Page text:
#####

Although second-language acquisition proceeds in discrete sequences, it does not progress from one step of a sequence to the next in an orderly fashion. There can be considerable variability in features of learners' interlanguage while progressing from one stage to the next. For example, in one study by Rod Ellis, a learner used both "No look my card" and "Don't look my card" while playing a game of bingo. A small fraction of variation in interlanguage is free variation, when the learner uses two forms interchangeably. However, most variation is systemic variation, a variation that depends on the context of utterances the learner makes. Forms can vary depending on the linguistic context, such as whether the subject of a sentence is a pronoun or a noun; they can vary depending on social contexts, such as using formal expressions with superiors and informal expressions with friends; and also, they can vary depending on the psycholinguistic context, or in other words, on whether learners have the chance to plan what they are going to say. The causes of variability are a matter of great debate among SLA researchers.

#####

Exercise task A:
List the kinds of context that the passage on second-language acquisition says systemic variation can depend on.
Exercise task B:
Answer these questions from the passage on second-language acquisition:
(i) Who conducted the study in which a learner played bingo?
(ii) What two utterances did that learner use?
(iii) Which type of variation accounts for most variation in interlanguage?
Exercise task C:
Write the next part of the passage on second-language acquisition, starting after its final sentence.
The records that come next are separate from the passage on second-language acquisition.

Entries from a dataset
#####

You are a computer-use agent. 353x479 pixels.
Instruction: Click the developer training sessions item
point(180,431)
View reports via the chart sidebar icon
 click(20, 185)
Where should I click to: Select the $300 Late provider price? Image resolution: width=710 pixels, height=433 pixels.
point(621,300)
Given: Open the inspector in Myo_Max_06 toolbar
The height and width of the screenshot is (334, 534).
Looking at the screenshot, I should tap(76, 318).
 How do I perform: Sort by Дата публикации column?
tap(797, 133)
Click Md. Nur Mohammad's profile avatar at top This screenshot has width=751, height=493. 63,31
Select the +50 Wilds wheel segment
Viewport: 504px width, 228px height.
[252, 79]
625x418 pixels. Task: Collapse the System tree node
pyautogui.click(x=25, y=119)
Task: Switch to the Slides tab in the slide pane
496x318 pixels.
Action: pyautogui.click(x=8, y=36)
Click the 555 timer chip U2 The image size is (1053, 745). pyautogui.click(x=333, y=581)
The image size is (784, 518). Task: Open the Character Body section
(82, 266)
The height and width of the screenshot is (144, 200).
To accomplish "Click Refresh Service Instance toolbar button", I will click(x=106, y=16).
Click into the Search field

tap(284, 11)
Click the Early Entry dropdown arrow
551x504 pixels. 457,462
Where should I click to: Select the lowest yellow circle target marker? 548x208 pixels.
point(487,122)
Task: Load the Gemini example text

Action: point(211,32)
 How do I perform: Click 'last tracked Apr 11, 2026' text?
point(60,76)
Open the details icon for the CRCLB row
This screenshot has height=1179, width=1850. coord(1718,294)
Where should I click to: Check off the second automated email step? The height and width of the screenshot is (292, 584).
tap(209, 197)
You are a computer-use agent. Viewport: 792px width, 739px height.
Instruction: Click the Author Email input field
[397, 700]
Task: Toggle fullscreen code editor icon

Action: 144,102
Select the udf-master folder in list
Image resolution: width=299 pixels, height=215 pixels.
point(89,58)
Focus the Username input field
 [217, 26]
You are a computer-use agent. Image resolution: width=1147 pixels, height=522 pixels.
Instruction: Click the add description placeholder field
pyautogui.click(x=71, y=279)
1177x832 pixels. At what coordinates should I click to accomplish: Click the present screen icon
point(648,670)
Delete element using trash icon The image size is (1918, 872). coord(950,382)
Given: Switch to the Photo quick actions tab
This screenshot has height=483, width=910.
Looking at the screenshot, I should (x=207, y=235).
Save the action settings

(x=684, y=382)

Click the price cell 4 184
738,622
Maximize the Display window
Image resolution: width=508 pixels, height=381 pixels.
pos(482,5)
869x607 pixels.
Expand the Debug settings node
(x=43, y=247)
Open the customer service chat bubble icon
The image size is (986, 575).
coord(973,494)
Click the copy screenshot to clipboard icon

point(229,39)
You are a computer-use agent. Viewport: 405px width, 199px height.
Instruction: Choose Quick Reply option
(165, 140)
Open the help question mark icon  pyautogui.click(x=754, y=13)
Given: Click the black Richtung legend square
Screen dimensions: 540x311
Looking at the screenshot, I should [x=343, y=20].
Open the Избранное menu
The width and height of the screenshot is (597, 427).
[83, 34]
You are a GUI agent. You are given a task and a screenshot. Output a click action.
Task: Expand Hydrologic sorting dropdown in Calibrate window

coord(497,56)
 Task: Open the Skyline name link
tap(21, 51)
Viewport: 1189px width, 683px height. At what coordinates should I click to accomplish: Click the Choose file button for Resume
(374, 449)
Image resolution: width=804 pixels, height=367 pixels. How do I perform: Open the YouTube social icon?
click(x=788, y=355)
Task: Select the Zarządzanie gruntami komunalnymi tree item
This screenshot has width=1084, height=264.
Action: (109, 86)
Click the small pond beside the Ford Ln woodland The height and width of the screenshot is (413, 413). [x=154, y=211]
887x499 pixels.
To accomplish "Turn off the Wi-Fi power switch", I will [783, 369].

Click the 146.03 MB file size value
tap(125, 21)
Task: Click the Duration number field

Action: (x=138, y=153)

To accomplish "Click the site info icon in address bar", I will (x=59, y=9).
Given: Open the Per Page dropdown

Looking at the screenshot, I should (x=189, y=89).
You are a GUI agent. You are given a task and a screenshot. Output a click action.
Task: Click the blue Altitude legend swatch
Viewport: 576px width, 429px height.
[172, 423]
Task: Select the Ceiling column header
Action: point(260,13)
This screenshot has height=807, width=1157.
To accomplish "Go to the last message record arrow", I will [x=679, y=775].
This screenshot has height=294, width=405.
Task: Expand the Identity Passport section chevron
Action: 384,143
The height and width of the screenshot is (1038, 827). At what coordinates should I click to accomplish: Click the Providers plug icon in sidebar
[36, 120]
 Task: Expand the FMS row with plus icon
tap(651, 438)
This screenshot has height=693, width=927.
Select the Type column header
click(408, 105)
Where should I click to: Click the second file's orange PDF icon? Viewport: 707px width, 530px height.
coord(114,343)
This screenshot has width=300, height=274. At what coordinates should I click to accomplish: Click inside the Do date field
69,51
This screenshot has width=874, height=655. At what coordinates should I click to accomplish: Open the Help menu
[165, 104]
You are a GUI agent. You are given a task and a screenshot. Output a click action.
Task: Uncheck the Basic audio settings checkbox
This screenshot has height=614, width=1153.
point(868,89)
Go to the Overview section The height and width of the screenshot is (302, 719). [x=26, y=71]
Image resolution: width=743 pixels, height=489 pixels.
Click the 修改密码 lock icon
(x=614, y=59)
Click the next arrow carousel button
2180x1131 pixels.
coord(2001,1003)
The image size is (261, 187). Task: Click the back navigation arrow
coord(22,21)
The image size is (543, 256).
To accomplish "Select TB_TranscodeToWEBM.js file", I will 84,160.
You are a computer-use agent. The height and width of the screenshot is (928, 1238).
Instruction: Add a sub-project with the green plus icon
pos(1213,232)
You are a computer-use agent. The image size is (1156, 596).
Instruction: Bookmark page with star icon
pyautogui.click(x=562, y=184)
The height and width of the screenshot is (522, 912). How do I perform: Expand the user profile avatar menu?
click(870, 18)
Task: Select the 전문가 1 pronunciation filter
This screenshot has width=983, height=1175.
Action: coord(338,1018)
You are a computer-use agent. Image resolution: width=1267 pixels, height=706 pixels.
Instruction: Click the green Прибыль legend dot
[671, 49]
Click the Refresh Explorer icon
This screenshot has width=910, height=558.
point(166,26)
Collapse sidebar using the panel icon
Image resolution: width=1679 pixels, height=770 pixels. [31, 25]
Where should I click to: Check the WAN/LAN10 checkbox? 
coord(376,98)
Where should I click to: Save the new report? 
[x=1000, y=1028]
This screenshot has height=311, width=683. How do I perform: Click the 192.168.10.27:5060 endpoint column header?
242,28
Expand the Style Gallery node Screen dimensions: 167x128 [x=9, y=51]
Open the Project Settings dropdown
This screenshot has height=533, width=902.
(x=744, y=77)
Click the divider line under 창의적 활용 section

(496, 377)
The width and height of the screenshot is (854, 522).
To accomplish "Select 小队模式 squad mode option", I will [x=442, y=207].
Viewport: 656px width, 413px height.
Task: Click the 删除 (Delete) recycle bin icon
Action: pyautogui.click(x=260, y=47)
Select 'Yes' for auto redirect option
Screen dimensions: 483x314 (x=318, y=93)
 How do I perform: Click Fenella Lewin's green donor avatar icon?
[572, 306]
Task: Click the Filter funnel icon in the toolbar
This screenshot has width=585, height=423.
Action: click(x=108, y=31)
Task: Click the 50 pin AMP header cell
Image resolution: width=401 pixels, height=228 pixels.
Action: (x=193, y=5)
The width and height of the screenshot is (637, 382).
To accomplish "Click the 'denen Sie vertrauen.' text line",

#####

Output A:
Linguistic context, social context, psycholinguistic context

Output B:
(i) Rod Ellis
(ii) "No look my card" and "Don't look my card"
(iii) Systemic variation

Output C:
== Language transfer ==

One important difference between first-language acquisition and second-language acquisition is that the process of second-language acquisition is influenced by languages that the learner already knows. This influence is known as language transfer. Language transfer is a complex phenomenon resulting from the interaction between learners’ prior linguistic knowledge, the target language input they encounter, and their cognitive processes. Language transfer is not always from the learner’s native language; it can also be from a second language or a third. Neither is it limited to any particular domain of language; language transfer can occur in grammar, pronunciation, vocabulary, discourse, and reading.

== Factors and approaches ==

=== Cognitive factors ===
Much modern research in second-language acquisition has taken a cognitive approach. Cognitive research is concerned with the mental processes involved in language acquisition, and how they can explain the nature of learners' language knowledge. This area of research is based in the more general area of cognitive science and uses many concepts and models used in more general cognitive theories of learning. As such, cognitive theories view second-language acquisition as a special case of more general learning mechanisms in the brain. This puts them in direct contrast with linguistic theories, which posit that language acquisition uses a unique process different from other types of learning.

The dominant model in cognitive approaches to second-language acquisition, and indeed in all second-language acquisition research, is the computational model. The computational model involves three stages. In the first stage, learners retain certain features of the language input in short-term memory. (This retained input is known as intake.) Then, learners convert some of this intake into second-language knowledge, which is stored in long-term memory. Finally, learners use this second-language knowledge to produce spoken output. Cognitive theories attempt to codify both the nature of the mental representations of intake and language knowledge and the mental processes that underlie these stages.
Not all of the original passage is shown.